On Tue, Jul 16, 2019 at 1:15 AM Sasha Levin <[email protected]> wrote:
>
> From: "Eric W. Biederman" <[email protected]>
>
> [ Upstream commit 72abe3bcf0911d69b46c1e8bdb5612675e0ac42c ]
>
> The locking in force_sig_info is not prepared to deal with a task that
> exits or execs (as sighand may change). The is not a locking problem
> in force_sig as force_sig is only built to handle synchronous
> exceptions.
>
> Further the function force_sig_info changes the signal state if the
> signal is ignored, or blocked or if SIGNAL_UNKILLABLE will prevent the
> delivery of the signal. The signal SIGKILL can not be ignored and can
> not be blocked and SIGNAL_UNKILLABLE won't prevent it from being
> delivered.
>
> So using force_sig rather than send_sig for SIGKILL is confusing
> and pointless.
>
> Because it won't impact the sending of the signal and and because
> using force_sig is wrong, replace force_sig with send_sig.

I think this patch broke the cifs module.
The issue is that the use count is now not updated properly and thus
it is no longer possible to
rmmod the module.


>
> Cc: Namjae Jeon <[email protected]>
> Cc: Jeff Layton <[email protected]>
> Cc: Steve French <[email protected]>
> Fixes: a5c3e1c725af ("Revert "cifs: No need to send SIGKILL to demux_thread during umount"")
> Fixes: e7ddee9037e7 ("cifs: disable sharing session and tcon and add new TCP sharing code")

- - - -

Goal: Reproduce the patch discussion word for word, starting with "I think this" and going on through "rmmod the module.".

Dataset content:
- - - -

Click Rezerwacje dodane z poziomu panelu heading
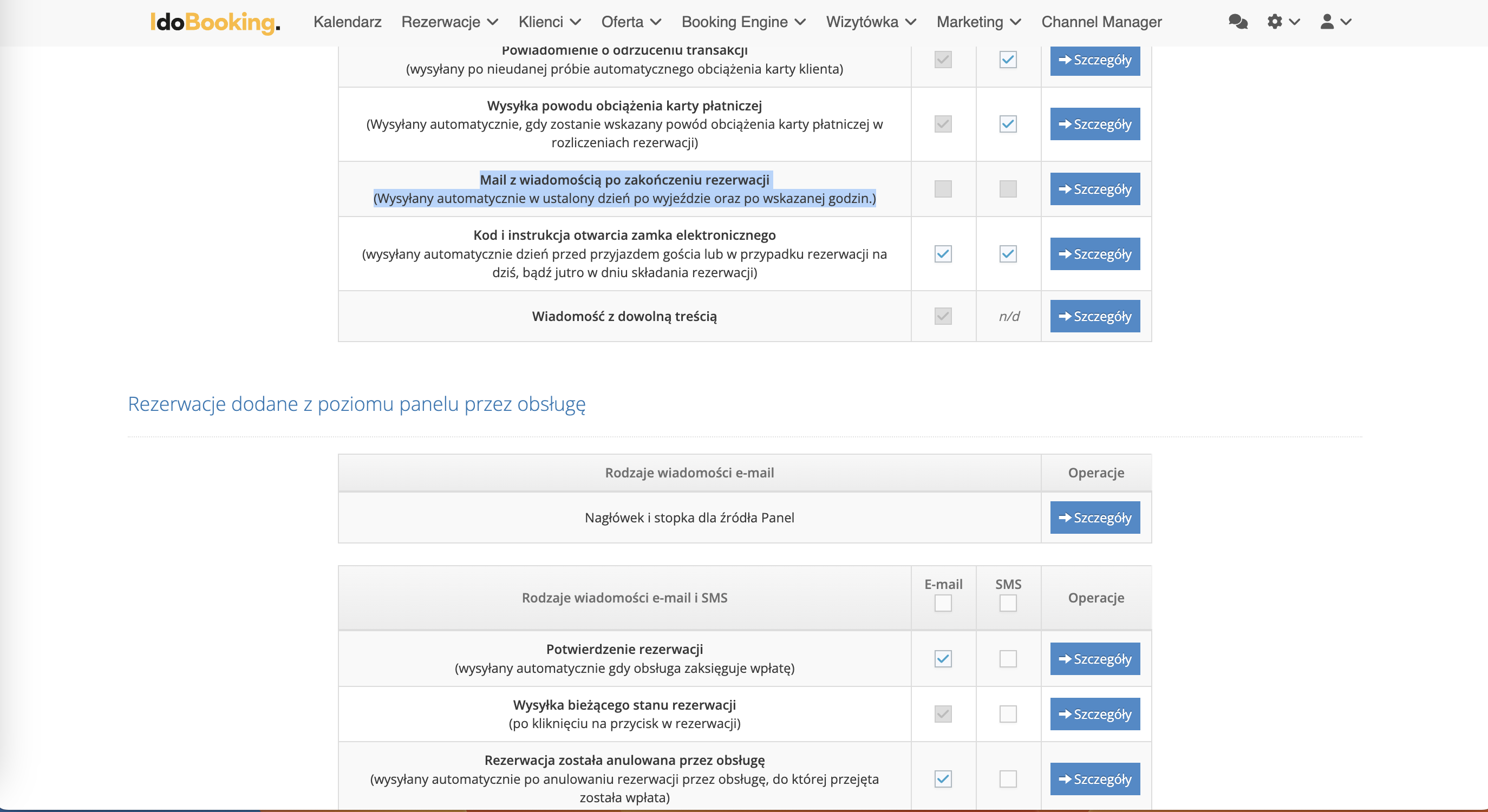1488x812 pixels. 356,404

- - - -

The output:
I think this patch broke the cifs module.
The issue is that the use count is now not updated properly and thus
it is no longer possible to
rmmod the module.